[PASSAGE TO READ]
- - -
The only way to prevent water problems in steam systems is to ensure that the water is continuously drained away. To have an operator standing by each steam system to drain off water would be very uneconomical and a waste of manpower.

To deal with the problem, 'STEAM TRAPS' are installed at strategic points in a steam system. The steam traps are automatic in operation and, when properly maintained will perform the job of water removal continuously and efficiently.

There are various types of steam trap. The main types are listed and explained as follows :



The Float type steam trap consists of a chamber having inlet and outlet ports. The chamber contains a stainless steel ball-float connected by a lever to the inside of the chamber wall. In the body of the trap, the outlet port has valve seats fitted to accommodate a valve plug which is fitted to the lever between the float and the chamber wall.

When the trap is empty, the ball float is down and the outlet valve is closed. As condensate (water) enters the trap and forms a level, the ball begins to float and rise with the rising level.

At a pre-set level the rising lever actuates the valve plug and opens the valve. Condensate passes out of the trap, the level falls and the valve closes down. In this way, the level of condensate is controlled and no steam loss is incurred. This type of trap works well with heavy or light condensate loads.

There is however, one point to mention, steam contains small amounts of uncondensible gases and these can build up in the trap and cause loss of efficiency. The trap is therefore fitted with a vent valve at the top to periodically release these gases. This type of steam trap has the disadvantage of possible freezing in winter conditions and can be damaged by water hammer (previously mentioned).
- - -
[STATED PROBLEM 1] In the passage on steam traps, what is fitted at the top of the float-type trap to release uncondensible gases?

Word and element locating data
- - -
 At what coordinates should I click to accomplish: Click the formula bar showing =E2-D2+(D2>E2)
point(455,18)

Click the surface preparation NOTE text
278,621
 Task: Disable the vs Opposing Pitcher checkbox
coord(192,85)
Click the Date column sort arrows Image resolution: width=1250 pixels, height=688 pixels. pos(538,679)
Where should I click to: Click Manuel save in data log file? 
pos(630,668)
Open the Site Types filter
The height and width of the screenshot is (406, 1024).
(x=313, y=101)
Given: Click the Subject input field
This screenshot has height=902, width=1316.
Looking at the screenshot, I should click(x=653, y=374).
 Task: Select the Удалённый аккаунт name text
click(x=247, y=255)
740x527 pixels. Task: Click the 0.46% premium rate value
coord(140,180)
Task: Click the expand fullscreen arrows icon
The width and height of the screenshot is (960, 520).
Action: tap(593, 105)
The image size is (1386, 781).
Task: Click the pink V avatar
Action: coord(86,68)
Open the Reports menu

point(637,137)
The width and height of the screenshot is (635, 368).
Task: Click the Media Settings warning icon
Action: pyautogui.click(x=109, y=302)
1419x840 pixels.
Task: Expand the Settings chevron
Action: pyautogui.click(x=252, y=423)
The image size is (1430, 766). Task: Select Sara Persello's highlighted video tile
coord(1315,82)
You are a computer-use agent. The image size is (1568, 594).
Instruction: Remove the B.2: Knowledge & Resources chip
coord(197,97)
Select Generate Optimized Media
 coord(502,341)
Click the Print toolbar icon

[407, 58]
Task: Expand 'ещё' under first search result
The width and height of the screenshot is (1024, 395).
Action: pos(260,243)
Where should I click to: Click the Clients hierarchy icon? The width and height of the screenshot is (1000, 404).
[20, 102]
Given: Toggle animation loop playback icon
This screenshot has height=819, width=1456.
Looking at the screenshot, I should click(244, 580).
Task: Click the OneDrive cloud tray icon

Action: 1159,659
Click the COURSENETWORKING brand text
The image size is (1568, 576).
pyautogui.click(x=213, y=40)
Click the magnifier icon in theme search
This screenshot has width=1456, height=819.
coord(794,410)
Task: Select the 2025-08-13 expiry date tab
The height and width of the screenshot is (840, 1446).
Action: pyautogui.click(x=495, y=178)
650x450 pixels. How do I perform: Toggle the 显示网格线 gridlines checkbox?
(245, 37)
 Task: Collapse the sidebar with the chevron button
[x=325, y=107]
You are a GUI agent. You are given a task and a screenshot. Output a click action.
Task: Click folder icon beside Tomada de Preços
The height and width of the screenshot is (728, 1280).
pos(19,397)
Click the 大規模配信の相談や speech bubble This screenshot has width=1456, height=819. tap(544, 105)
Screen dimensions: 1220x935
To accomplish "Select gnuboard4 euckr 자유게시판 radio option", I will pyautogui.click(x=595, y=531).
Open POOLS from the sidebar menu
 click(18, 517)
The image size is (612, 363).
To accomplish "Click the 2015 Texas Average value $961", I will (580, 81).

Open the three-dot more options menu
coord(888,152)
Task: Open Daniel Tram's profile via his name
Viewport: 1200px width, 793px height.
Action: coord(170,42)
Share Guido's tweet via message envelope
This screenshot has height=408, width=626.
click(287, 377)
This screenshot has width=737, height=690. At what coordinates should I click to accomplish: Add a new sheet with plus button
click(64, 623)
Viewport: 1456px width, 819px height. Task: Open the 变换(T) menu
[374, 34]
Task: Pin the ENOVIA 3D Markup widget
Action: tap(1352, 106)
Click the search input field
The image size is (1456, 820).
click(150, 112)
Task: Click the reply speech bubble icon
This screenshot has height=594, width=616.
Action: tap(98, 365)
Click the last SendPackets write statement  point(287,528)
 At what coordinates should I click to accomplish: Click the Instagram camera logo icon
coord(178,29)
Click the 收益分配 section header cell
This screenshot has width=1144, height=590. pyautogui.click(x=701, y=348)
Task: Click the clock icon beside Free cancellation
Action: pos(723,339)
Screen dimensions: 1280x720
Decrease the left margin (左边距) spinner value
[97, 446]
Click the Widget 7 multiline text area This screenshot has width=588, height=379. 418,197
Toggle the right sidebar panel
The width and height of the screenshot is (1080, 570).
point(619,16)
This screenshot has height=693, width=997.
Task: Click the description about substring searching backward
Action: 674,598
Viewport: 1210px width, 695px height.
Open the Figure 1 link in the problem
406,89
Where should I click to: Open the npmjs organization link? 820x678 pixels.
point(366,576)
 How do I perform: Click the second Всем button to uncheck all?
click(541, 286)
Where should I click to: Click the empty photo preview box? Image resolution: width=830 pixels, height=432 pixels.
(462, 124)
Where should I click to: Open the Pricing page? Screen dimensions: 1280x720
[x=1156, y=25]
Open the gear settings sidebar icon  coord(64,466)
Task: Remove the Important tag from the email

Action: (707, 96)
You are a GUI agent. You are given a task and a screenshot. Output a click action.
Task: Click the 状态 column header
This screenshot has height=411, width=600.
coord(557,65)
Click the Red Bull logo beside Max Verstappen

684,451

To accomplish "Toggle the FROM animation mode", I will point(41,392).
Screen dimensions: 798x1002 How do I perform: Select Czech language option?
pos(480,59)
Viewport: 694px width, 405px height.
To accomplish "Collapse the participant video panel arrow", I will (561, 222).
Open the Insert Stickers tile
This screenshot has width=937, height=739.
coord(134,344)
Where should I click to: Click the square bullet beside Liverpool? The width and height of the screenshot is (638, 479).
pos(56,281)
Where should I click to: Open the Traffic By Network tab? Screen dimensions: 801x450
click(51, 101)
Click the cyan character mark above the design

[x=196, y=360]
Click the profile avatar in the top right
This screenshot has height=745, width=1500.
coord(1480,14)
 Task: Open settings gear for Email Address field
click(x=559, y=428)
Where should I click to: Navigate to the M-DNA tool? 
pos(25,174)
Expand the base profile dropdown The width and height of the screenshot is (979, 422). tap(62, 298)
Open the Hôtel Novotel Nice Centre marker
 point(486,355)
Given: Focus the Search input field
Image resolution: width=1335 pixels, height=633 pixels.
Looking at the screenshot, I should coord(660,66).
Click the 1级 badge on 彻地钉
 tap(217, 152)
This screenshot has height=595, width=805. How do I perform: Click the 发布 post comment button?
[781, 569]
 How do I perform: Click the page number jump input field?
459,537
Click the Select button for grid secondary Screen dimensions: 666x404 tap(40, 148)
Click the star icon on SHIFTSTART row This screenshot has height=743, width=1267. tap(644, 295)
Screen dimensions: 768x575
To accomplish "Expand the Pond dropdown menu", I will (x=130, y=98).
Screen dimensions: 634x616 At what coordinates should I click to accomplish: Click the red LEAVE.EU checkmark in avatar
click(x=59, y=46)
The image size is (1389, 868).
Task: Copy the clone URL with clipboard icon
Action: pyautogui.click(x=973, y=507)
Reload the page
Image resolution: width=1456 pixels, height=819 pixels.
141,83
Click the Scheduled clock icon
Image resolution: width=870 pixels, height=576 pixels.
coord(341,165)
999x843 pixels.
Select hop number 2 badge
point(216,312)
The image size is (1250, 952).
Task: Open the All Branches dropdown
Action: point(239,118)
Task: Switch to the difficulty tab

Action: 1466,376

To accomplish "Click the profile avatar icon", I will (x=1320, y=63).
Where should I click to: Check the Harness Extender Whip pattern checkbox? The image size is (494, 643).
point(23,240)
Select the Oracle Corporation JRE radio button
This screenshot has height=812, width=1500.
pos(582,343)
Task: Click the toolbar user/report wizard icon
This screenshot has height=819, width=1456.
- - -
[STATED PROBLEM 2] In the entries, edit the lines from the one containing "Click the star" through the end of the entries by replacing "radio button" with "option button", and leave everything else unchanged.

[EXERCISE SOLUTION 1] A vent valve.

[EXERCISE SOLUTION 2]
Click the star icon on SHIFTSTART row This screenshot has height=743, width=1267. tap(644, 295)
Screen dimensions: 768x575
To accomplish "Expand the Pond dropdown menu", I will (x=130, y=98).
Screen dimensions: 634x616 At what coordinates should I click to accomplish: Click the red LEAVE.EU checkmark in avatar
click(x=59, y=46)
The image size is (1389, 868).
Task: Copy the clone URL with clipboard icon
Action: pyautogui.click(x=973, y=507)
Reload the page
Image resolution: width=1456 pixels, height=819 pixels.
141,83
Click the Scheduled clock icon
Image resolution: width=870 pixels, height=576 pixels.
coord(341,165)
999x843 pixels.
Select hop number 2 badge
point(216,312)
The image size is (1250, 952).
Task: Open the All Branches dropdown
Action: point(239,118)
Task: Switch to the difficulty tab

Action: 1466,376

To accomplish "Click the profile avatar icon", I will (x=1320, y=63).
Where should I click to: Check the Harness Extender Whip pattern checkbox? The image size is (494, 643).
point(23,240)
Select the Oracle Corporation JRE option button
This screenshot has height=812, width=1500.
pos(582,343)
Task: Click the toolbar user/report wizard icon
This screenshot has height=819, width=1456.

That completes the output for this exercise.